Officials say the goal is to create a database that would allow users to do one search for chip identification data for horses, rather than having to check with multiple breed registries or chip databases in order to find information about a chip implanted in a horse.
“Technology and public opinion have finally aligned to allow microchipping to become an efficient aid when identifying horses. Microchips are a safe and effective form of identity for sale, competition, or emergency response,” AHC President Julie Broadway said in a statement. “We hope that by simplifying the method with which the public can verify a horse’s identity, we can incentivize the country to look into microchipping their horses.”
Some breed organizations, such as The Jockey Club, require microchips to be implanted in order for a horse to be registered. The American Quarter Horse Association (AQHA) does not currently require chips, but in March was urged by committees at its annual convention to continue to move forward with chip identification implementation.

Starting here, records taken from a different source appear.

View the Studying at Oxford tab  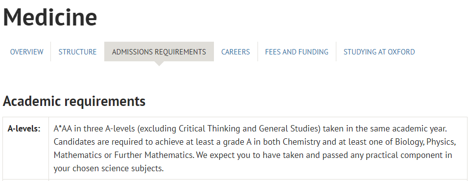point(379,52)
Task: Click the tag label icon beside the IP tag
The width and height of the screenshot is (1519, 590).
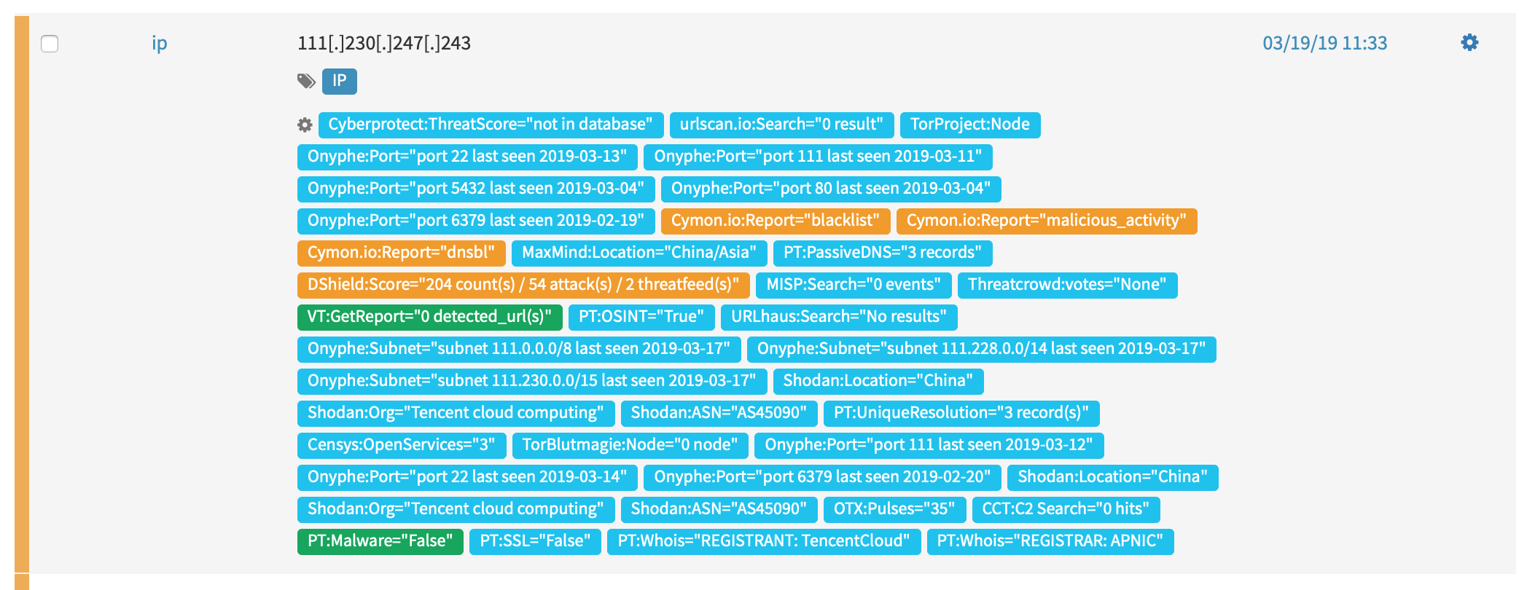Action: click(x=305, y=82)
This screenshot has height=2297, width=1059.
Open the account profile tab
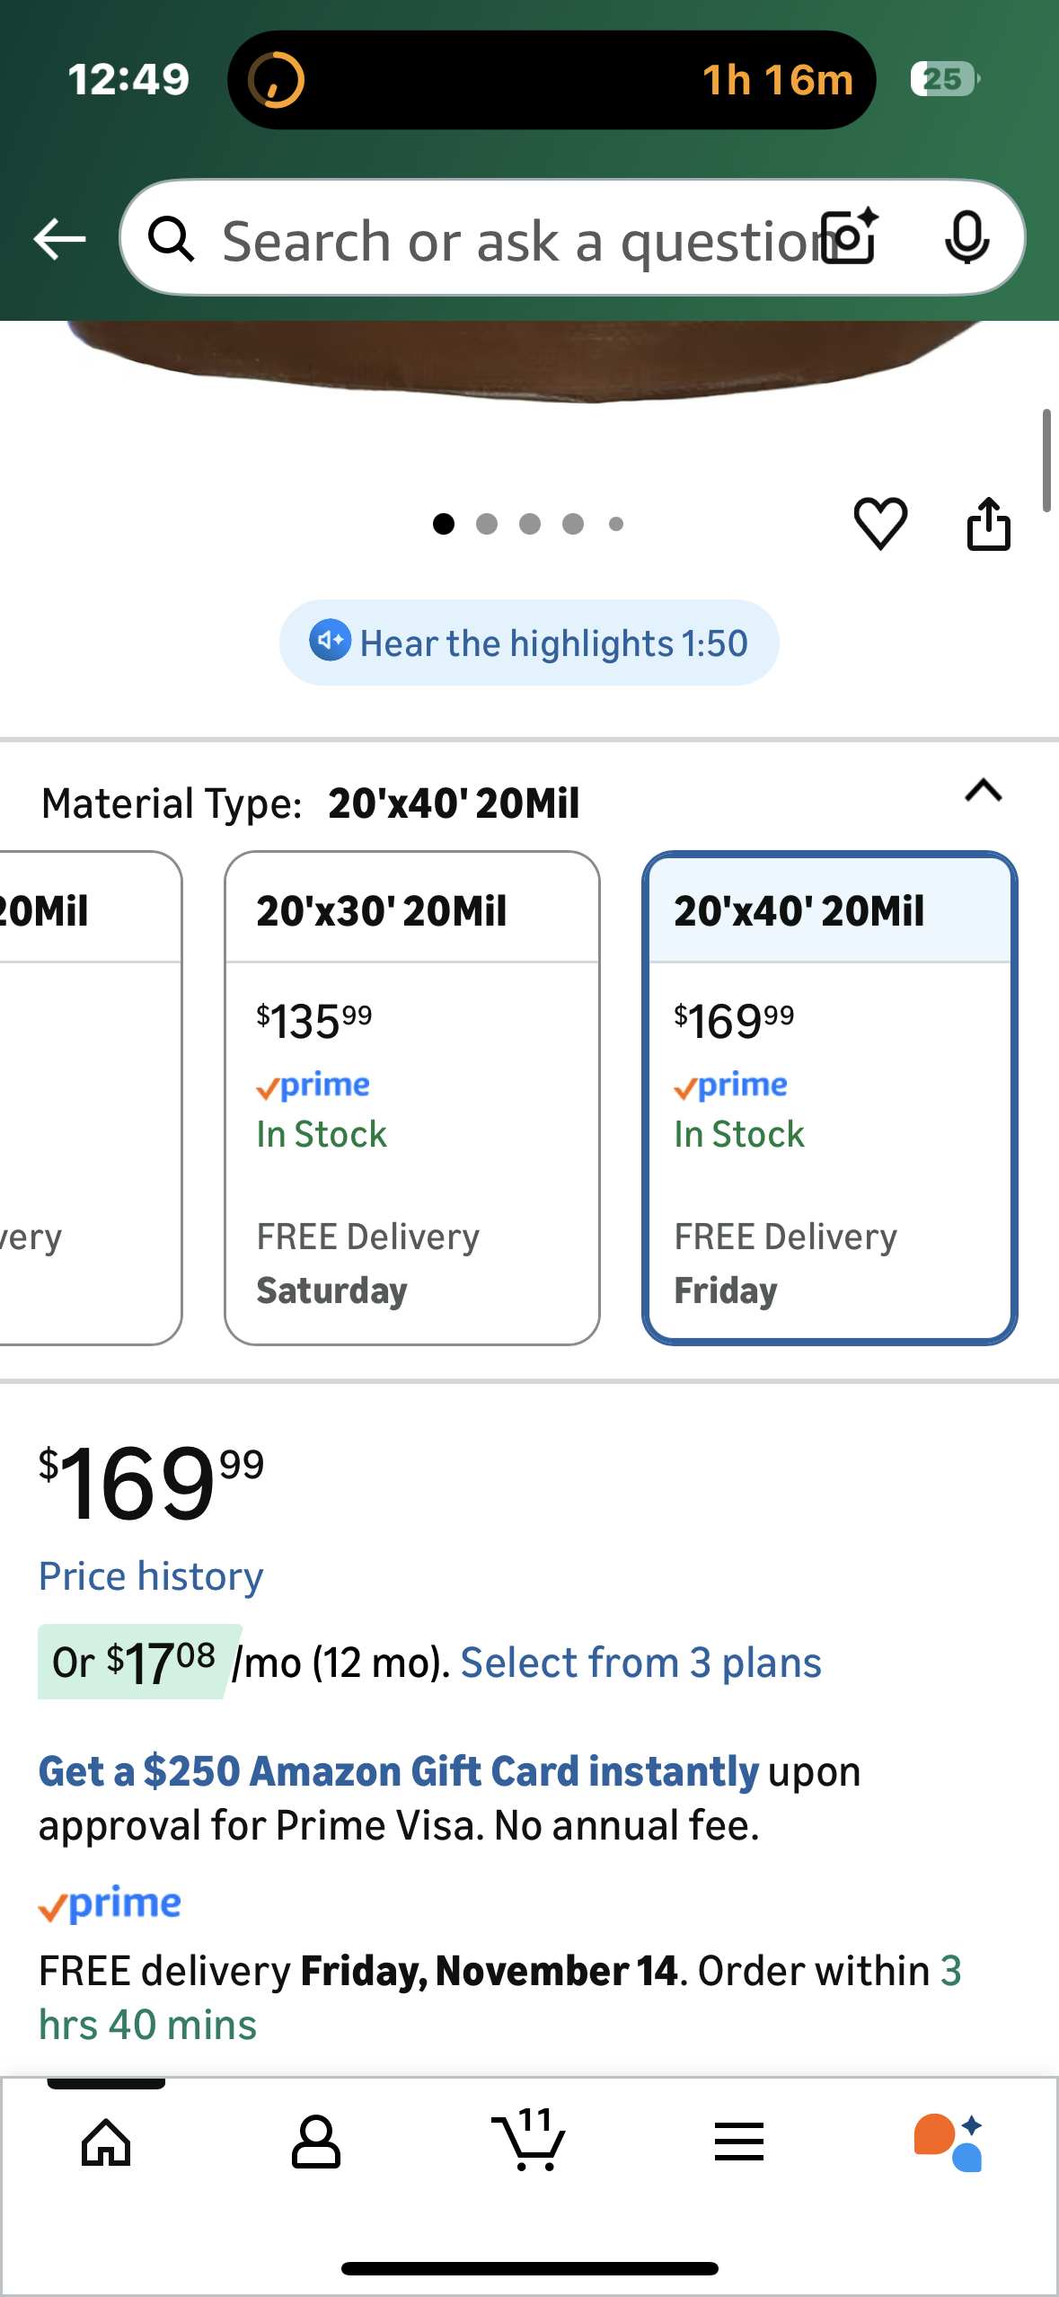coord(316,2142)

Although chips are not required to register horses with AQHA, the Amarillo, Texas-based organization is already able to record chip data to a horse’s permanent record in order to assist with identification. Officials with AQHA said during the convention they are developing applications — specifically for barrel racers — that would track a horse’s performance through microchip data.
The AHC is able to build the searchable database through a grant from the American Society for the Prevention of Cruelty to Animals (ASPCA). It will partner with The Jockey Club Technology Services to build the look-up tool, and is inviting all registries that collect and store equine microchip data to collaborate with it on the project. “The creation of the Equine Microchip Look-up Tool is a vital step to reaching the ASPCA’s goal of ensuring all equines have good welfare,” said Dr. Emily Weiss, vice president of ASPCA Equine Welfare. “The tool will not only help reunite horses with their owners during natural disasters, but it will also help to facilitate the growth of safety net programs where individuals who have owned, cared for or admired a horse can sign up to help that horse should he ever become at risk.”
The timeline for launch is fourth quarter 2018.